◆ Required work ◆
Update the material below, changing "computer-use agent" to "desktop automation agent" everywhere it occurs. Leave everything else unchanged.

[Records from a collection]
----
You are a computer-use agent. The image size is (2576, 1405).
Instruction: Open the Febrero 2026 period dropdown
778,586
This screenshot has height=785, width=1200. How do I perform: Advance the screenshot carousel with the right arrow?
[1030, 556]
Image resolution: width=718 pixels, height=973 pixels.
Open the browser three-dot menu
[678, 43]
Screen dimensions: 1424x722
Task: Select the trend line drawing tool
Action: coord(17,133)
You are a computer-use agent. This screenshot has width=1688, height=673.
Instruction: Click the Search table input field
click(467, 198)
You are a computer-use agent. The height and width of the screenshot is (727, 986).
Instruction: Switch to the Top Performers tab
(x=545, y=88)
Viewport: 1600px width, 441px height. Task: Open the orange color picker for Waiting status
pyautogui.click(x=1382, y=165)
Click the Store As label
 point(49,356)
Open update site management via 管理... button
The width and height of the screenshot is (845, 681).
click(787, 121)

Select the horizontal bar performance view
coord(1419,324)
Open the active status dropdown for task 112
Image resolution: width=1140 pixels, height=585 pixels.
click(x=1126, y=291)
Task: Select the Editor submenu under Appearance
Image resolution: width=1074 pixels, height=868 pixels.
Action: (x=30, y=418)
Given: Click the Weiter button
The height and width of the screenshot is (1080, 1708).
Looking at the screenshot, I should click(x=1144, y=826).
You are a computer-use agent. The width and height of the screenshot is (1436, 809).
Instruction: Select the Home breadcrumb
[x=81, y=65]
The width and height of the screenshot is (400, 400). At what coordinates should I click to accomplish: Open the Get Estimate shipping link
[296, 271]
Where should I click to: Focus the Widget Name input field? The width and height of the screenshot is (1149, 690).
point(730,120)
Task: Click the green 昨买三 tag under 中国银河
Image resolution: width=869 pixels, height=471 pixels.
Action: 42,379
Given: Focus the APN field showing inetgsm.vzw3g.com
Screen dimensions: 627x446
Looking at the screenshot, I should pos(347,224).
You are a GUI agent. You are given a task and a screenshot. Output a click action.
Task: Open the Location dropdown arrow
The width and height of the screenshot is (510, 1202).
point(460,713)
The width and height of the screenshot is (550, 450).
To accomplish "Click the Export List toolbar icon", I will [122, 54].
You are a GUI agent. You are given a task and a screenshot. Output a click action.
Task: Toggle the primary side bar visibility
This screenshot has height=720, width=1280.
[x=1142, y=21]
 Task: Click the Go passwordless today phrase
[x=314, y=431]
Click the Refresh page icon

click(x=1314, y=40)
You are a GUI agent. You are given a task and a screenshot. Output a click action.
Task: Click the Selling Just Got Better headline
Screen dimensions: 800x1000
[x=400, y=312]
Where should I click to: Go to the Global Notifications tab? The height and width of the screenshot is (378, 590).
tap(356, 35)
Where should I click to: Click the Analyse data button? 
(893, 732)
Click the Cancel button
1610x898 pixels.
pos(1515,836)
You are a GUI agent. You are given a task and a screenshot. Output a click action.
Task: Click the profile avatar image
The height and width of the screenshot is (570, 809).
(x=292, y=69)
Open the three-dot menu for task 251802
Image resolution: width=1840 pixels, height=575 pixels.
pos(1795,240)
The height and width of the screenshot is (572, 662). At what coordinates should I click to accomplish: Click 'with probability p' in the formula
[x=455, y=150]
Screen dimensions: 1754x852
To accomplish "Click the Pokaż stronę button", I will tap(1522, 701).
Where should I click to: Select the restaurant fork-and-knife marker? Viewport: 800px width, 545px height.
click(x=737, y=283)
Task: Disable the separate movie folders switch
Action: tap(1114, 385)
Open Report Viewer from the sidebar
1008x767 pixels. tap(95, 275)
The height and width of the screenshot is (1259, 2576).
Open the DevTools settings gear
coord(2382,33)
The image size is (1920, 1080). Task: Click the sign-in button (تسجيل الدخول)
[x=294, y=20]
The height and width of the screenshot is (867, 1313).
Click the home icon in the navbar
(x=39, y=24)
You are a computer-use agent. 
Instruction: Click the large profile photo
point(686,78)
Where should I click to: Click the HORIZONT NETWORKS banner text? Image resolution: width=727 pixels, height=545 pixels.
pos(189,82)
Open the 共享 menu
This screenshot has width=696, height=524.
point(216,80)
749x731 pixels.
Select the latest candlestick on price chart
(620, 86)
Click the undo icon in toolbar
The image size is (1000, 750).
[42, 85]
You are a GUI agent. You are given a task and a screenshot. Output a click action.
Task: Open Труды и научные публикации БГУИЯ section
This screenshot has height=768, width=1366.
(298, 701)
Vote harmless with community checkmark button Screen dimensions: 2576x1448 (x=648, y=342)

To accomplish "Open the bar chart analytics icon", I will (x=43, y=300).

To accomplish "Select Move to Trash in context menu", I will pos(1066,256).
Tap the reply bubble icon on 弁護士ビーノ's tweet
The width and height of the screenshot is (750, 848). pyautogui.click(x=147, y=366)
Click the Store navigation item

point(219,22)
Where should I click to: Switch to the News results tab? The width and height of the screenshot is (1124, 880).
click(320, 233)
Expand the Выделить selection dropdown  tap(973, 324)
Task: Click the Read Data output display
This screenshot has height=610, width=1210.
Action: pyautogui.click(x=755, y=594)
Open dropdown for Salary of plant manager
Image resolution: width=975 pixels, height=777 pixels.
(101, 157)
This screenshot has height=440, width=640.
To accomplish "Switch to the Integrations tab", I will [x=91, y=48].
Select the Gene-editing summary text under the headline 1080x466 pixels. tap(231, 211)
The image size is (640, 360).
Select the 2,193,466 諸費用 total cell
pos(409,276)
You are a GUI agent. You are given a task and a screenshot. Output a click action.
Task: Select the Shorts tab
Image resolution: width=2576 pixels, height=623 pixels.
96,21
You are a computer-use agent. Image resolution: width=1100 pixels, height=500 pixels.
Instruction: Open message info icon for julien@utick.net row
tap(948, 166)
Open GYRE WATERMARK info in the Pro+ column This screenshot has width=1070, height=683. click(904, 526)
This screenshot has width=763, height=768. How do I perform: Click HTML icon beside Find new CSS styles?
----
◆ Exercise solution ◆
You are a desktop automation agent. The image size is (2576, 1405).
Instruction: Open the Febrero 2026 period dropdown
778,586
This screenshot has height=785, width=1200. How do I perform: Advance the screenshot carousel with the right arrow?
[1030, 556]
Image resolution: width=718 pixels, height=973 pixels.
Open the browser three-dot menu
[678, 43]
Screen dimensions: 1424x722
Task: Select the trend line drawing tool
Action: coord(17,133)
You are a desktop automation agent. This screenshot has width=1688, height=673.
Instruction: Click the Search table input field
click(467, 198)
You are a desktop automation agent. The height and width of the screenshot is (727, 986).
Instruction: Switch to the Top Performers tab
(x=545, y=88)
Viewport: 1600px width, 441px height. Task: Open the orange color picker for Waiting status
pyautogui.click(x=1382, y=165)
Click the Store As label
 point(49,356)
Open update site management via 管理... button
The width and height of the screenshot is (845, 681).
click(787, 121)

Select the horizontal bar performance view
coord(1419,324)
Open the active status dropdown for task 112
Image resolution: width=1140 pixels, height=585 pixels.
click(x=1126, y=291)
Task: Select the Editor submenu under Appearance
Image resolution: width=1074 pixels, height=868 pixels.
Action: (x=30, y=418)
Given: Click the Weiter button
The height and width of the screenshot is (1080, 1708).
Looking at the screenshot, I should click(x=1144, y=826).
You are a desktop automation agent. The width and height of the screenshot is (1436, 809).
Instruction: Select the Home breadcrumb
[x=81, y=65]
The width and height of the screenshot is (400, 400). At what coordinates should I click to accomplish: Open the Get Estimate shipping link
[296, 271]
Where should I click to: Focus the Widget Name input field? The width and height of the screenshot is (1149, 690).
point(730,120)
Task: Click the green 昨买三 tag under 中国银河
Image resolution: width=869 pixels, height=471 pixels.
Action: 42,379
Given: Focus the APN field showing inetgsm.vzw3g.com
Screen dimensions: 627x446
Looking at the screenshot, I should pos(347,224).
You are a GUI agent. You are given a task and a screenshot. Output a click action.
Task: Open the Location dropdown arrow
The width and height of the screenshot is (510, 1202).
point(460,713)
The width and height of the screenshot is (550, 450).
To accomplish "Click the Export List toolbar icon", I will [122, 54].
You are a GUI agent. You are given a task and a screenshot. Output a click action.
Task: Toggle the primary side bar visibility
This screenshot has height=720, width=1280.
[x=1142, y=21]
 Task: Click the Go passwordless today phrase
[x=314, y=431]
Click the Refresh page icon

click(x=1314, y=40)
You are a GUI agent. You are given a task and a screenshot. Output a click action.
Task: Click the Selling Just Got Better headline
Screen dimensions: 800x1000
[x=400, y=312]
Where should I click to: Go to the Global Notifications tab? The height and width of the screenshot is (378, 590).
tap(356, 35)
Where should I click to: Click the Analyse data button? 
(893, 732)
Click the Cancel button
1610x898 pixels.
pos(1515,836)
You are a GUI agent. You are given a task and a screenshot. Output a click action.
Task: Click the profile avatar image
The height and width of the screenshot is (570, 809).
(x=292, y=69)
Open the three-dot menu for task 251802
Image resolution: width=1840 pixels, height=575 pixels.
pos(1795,240)
The height and width of the screenshot is (572, 662). At what coordinates should I click to accomplish: Click 'with probability p' in the formula
[x=455, y=150]
Screen dimensions: 1754x852
To accomplish "Click the Pokaż stronę button", I will tap(1522, 701).
Where should I click to: Select the restaurant fork-and-knife marker? Viewport: 800px width, 545px height.
click(x=737, y=283)
Task: Disable the separate movie folders switch
Action: tap(1114, 385)
Open Report Viewer from the sidebar
1008x767 pixels. tap(95, 275)
The height and width of the screenshot is (1259, 2576).
Open the DevTools settings gear
coord(2382,33)
The image size is (1920, 1080). Task: Click the sign-in button (تسجيل الدخول)
[x=294, y=20]
The height and width of the screenshot is (867, 1313).
Click the home icon in the navbar
(x=39, y=24)
You are a desktop automation agent. 
Instruction: Click the large profile photo
point(686,78)
Where should I click to: Click the HORIZONT NETWORKS banner text? Image resolution: width=727 pixels, height=545 pixels.
pos(189,82)
Open the 共享 menu
This screenshot has width=696, height=524.
point(216,80)
749x731 pixels.
Select the latest candlestick on price chart
(620, 86)
Click the undo icon in toolbar
The image size is (1000, 750).
[42, 85]
You are a GUI agent. You are given a task and a screenshot. Output a click action.
Task: Open Труды и научные публикации БГУИЯ section
This screenshot has height=768, width=1366.
(298, 701)
Vote harmless with community checkmark button Screen dimensions: 2576x1448 (x=648, y=342)

To accomplish "Open the bar chart analytics icon", I will (x=43, y=300).

To accomplish "Select Move to Trash in context menu", I will pos(1066,256).
Tap the reply bubble icon on 弁護士ビーノ's tweet
The width and height of the screenshot is (750, 848). pyautogui.click(x=147, y=366)
Click the Store navigation item

point(219,22)
Where should I click to: Switch to the News results tab? The width and height of the screenshot is (1124, 880).
click(320, 233)
Expand the Выделить selection dropdown  tap(973, 324)
Task: Click the Read Data output display
This screenshot has height=610, width=1210.
Action: pyautogui.click(x=755, y=594)
Open dropdown for Salary of plant manager
Image resolution: width=975 pixels, height=777 pixels.
(101, 157)
This screenshot has height=440, width=640.
To accomplish "Switch to the Integrations tab", I will [x=91, y=48].
Select the Gene-editing summary text under the headline 1080x466 pixels. tap(231, 211)
The image size is (640, 360).
Select the 2,193,466 諸費用 total cell
pos(409,276)
You are a GUI agent. You are given a task and a screenshot. Output a click action.
Task: Select the Shorts tab
Image resolution: width=2576 pixels, height=623 pixels.
96,21
You are a desktop automation agent. Image resolution: width=1100 pixels, height=500 pixels.
Instruction: Open message info icon for julien@utick.net row
tap(948, 166)
Open GYRE WATERMARK info in the Pro+ column This screenshot has width=1070, height=683. click(904, 526)
This screenshot has width=763, height=768. How do I perform: Click HTML icon beside Find new CSS styles?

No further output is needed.